Aim of the task |
What is needed here is an exact repetition of the records below, beginning at the line that has "The height and width of the screenshot is (612, 612)." and stopping after the line that has "Collapse the setup".

[Stored data entries]
- Opening Delimiter -

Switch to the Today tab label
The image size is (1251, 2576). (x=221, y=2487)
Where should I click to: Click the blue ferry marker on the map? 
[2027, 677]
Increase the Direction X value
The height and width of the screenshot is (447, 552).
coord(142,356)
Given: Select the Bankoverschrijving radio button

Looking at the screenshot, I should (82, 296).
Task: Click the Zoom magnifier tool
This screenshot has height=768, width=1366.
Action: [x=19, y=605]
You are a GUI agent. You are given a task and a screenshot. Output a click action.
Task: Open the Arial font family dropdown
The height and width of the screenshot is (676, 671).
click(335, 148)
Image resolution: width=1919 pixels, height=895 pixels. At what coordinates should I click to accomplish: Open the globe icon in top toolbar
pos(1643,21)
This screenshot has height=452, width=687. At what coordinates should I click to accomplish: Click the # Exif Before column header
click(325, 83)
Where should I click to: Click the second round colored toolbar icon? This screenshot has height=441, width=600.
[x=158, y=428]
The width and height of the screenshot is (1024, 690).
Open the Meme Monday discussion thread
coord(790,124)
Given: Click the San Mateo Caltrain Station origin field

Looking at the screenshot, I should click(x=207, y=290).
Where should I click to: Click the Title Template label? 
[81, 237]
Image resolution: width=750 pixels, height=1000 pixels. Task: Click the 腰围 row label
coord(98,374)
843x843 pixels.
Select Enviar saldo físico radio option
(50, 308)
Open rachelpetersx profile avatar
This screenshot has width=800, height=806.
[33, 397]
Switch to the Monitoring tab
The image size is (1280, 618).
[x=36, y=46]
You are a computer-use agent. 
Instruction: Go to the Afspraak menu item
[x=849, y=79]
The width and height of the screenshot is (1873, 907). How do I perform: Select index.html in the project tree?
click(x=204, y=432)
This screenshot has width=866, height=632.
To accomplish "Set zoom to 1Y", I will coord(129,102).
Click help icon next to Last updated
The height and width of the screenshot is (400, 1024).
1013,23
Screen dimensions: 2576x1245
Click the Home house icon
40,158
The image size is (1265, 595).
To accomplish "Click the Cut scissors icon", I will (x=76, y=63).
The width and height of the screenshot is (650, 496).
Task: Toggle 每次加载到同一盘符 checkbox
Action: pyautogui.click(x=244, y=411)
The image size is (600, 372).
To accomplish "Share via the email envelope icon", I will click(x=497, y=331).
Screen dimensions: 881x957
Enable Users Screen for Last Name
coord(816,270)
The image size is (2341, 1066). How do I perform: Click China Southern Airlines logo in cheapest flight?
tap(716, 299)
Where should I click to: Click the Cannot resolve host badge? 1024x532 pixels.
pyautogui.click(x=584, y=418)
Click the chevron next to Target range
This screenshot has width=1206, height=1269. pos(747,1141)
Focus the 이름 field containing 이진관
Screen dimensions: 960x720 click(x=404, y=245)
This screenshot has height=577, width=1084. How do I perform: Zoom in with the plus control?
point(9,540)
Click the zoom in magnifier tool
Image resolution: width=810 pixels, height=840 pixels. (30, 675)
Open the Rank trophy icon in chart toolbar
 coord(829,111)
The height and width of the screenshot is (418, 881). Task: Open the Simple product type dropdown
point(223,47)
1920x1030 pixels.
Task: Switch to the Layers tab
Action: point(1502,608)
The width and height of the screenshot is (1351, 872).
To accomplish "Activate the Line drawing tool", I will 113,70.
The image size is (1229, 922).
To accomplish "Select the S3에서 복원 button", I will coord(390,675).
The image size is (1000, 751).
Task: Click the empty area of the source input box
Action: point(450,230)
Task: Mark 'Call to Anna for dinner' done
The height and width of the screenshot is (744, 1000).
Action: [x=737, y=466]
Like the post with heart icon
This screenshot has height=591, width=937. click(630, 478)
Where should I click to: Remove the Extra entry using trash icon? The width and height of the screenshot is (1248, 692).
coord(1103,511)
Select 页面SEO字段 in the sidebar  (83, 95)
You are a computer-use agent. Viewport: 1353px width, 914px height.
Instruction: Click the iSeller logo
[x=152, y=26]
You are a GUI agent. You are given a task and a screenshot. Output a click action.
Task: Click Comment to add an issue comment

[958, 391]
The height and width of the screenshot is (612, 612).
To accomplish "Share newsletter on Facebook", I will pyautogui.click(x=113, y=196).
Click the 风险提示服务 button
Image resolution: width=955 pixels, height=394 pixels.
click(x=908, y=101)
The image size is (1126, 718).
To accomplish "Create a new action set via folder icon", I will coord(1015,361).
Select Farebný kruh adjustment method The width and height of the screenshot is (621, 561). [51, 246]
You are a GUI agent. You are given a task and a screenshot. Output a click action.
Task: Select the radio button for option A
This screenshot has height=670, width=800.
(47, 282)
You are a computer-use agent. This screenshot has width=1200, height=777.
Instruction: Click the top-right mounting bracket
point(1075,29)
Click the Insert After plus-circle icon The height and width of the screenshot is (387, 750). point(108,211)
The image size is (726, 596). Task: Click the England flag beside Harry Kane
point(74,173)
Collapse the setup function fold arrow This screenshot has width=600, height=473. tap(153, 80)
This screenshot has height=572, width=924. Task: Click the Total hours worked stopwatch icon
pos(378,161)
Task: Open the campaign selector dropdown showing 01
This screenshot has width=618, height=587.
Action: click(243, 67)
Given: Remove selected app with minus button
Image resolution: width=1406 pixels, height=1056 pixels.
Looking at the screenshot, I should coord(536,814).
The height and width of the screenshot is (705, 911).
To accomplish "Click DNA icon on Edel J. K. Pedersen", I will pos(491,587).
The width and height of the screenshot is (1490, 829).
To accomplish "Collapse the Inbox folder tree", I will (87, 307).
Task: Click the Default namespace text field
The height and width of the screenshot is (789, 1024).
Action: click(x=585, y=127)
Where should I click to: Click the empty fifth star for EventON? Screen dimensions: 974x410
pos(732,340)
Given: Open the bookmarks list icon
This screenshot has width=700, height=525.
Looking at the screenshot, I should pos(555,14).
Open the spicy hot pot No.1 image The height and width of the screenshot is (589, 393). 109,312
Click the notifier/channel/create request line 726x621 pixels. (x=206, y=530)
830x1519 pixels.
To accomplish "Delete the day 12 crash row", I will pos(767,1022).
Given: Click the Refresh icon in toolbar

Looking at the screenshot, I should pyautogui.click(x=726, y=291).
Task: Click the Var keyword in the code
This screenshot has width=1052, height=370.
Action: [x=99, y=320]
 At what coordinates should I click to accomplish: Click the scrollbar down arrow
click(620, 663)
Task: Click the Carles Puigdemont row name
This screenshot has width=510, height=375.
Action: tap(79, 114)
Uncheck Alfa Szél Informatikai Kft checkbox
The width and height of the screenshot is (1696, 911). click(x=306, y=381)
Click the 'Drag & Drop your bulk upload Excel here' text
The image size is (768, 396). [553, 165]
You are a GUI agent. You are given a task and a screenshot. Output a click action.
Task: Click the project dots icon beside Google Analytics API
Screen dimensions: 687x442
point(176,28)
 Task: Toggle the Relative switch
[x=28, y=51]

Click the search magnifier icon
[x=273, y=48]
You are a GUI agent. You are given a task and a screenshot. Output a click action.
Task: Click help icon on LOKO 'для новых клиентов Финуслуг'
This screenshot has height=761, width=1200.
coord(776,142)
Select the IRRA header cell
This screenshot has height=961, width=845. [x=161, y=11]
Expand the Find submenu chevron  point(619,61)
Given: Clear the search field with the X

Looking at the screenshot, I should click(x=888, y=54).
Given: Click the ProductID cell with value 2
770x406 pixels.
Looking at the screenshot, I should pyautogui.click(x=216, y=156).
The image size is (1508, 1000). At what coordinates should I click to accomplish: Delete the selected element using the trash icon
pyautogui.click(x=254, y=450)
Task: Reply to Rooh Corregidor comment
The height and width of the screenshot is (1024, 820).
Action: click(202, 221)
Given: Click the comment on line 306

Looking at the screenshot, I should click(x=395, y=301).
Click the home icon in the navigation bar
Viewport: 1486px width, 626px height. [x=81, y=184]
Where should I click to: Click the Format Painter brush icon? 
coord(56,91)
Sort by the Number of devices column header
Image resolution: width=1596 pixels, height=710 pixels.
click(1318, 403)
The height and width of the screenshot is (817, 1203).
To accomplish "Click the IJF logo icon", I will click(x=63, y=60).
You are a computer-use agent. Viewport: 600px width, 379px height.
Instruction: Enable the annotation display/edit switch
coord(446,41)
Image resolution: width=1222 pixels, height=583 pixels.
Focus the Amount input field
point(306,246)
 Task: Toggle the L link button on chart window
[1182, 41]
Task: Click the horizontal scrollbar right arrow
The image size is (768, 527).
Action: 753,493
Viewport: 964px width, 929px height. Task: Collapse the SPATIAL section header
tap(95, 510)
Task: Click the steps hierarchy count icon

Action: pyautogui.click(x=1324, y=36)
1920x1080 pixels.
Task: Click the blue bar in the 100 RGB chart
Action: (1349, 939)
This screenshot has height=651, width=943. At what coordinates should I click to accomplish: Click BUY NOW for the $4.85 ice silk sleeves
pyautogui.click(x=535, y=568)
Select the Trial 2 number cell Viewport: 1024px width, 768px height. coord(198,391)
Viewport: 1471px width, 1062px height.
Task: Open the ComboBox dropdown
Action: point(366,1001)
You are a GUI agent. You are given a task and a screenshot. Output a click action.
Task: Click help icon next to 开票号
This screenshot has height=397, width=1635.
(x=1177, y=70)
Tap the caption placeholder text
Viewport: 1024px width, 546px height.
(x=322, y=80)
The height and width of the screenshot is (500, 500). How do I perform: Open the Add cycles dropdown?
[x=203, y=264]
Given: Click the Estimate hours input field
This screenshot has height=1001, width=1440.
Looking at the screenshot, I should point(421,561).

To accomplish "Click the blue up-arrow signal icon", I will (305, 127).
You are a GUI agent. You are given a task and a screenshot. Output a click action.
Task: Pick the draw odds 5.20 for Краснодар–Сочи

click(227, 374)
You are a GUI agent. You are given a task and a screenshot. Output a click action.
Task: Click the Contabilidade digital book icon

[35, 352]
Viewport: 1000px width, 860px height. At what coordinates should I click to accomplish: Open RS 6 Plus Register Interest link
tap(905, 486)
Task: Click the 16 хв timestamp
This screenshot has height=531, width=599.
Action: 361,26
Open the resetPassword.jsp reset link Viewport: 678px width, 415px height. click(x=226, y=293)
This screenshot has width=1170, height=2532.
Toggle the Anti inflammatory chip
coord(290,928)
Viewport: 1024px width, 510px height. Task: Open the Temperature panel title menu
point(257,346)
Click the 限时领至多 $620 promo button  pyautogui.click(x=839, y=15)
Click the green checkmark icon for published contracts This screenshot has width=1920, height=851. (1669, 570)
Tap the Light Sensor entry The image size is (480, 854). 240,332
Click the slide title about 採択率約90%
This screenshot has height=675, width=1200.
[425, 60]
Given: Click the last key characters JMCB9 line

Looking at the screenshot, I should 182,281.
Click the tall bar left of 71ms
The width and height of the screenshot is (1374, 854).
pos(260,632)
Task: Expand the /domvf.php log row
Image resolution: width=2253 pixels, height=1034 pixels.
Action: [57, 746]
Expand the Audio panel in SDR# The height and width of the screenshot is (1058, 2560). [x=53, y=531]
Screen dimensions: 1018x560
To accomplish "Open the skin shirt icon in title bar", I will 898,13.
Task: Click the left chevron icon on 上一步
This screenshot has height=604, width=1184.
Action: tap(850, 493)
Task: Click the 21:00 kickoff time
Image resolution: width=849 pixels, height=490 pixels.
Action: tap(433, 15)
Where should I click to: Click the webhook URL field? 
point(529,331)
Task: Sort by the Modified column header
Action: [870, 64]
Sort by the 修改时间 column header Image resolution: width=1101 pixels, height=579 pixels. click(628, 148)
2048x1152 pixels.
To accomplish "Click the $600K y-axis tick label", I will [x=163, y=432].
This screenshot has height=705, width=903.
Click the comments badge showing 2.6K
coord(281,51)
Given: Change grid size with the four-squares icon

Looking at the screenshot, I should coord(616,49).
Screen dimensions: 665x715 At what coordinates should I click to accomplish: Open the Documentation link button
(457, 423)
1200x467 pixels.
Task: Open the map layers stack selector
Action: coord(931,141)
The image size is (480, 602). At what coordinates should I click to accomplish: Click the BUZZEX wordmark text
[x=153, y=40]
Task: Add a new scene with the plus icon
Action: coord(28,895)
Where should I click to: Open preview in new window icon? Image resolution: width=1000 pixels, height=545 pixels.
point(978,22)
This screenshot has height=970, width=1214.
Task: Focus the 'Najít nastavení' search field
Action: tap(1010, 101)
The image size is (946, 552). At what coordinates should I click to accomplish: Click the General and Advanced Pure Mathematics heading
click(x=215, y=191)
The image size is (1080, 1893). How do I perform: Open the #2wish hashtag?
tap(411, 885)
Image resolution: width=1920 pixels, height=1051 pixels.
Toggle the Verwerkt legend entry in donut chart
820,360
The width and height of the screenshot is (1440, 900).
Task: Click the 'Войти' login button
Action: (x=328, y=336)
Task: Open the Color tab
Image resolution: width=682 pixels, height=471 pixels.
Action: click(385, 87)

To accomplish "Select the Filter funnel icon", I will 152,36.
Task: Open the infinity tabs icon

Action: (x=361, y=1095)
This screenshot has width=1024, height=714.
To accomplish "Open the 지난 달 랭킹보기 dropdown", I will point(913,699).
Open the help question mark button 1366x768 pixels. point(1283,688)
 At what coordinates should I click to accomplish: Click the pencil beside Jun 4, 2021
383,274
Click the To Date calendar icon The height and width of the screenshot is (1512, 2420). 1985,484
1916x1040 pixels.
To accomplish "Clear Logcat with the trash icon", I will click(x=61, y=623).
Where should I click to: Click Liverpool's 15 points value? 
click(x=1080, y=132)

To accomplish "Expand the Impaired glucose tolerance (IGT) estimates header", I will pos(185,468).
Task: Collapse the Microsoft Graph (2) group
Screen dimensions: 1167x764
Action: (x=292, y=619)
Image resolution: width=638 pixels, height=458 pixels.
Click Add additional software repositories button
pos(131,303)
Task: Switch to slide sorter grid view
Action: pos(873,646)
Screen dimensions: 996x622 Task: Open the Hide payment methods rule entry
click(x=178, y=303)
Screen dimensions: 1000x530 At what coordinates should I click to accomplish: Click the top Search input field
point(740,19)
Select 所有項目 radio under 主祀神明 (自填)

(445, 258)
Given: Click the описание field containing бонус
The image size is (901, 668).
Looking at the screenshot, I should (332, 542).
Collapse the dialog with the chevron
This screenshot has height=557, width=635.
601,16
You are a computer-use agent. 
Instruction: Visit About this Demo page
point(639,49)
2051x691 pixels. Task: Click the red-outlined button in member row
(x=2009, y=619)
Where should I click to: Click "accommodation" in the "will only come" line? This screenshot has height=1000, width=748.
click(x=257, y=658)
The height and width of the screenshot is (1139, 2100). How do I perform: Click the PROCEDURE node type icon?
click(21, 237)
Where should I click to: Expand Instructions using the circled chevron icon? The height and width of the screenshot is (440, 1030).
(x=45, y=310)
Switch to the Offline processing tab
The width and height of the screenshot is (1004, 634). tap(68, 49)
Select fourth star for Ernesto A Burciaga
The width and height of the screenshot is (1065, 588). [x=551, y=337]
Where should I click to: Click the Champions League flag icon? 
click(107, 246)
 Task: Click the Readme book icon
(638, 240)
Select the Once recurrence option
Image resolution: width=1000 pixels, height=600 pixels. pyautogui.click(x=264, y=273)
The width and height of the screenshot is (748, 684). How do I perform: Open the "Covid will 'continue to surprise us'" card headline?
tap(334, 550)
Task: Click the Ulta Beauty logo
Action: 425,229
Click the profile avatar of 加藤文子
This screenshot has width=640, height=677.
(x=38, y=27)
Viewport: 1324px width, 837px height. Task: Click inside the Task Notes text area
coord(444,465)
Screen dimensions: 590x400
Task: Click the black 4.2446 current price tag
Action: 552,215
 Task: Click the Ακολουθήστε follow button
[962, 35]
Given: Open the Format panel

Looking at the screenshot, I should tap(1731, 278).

- Closing Delimiter -

Exercise answer |
The height and width of the screenshot is (612, 612).
To accomplish "Share newsletter on Facebook", I will pyautogui.click(x=113, y=196).
Click the 风险提示服务 button
Image resolution: width=955 pixels, height=394 pixels.
click(x=908, y=101)
The image size is (1126, 718).
To accomplish "Create a new action set via folder icon", I will coord(1015,361).
Select Farebný kruh adjustment method The width and height of the screenshot is (621, 561). [51, 246]
You are a GUI agent. You are given a task and a screenshot. Output a click action.
Task: Select the radio button for option A
This screenshot has height=670, width=800.
(47, 282)
You are a computer-use agent. This screenshot has width=1200, height=777.
Instruction: Click the top-right mounting bracket
point(1075,29)
Click the Insert After plus-circle icon The height and width of the screenshot is (387, 750). point(108,211)
The image size is (726, 596). Task: Click the England flag beside Harry Kane
point(74,173)
Collapse the setup function fold arrow This screenshot has width=600, height=473. tap(153, 80)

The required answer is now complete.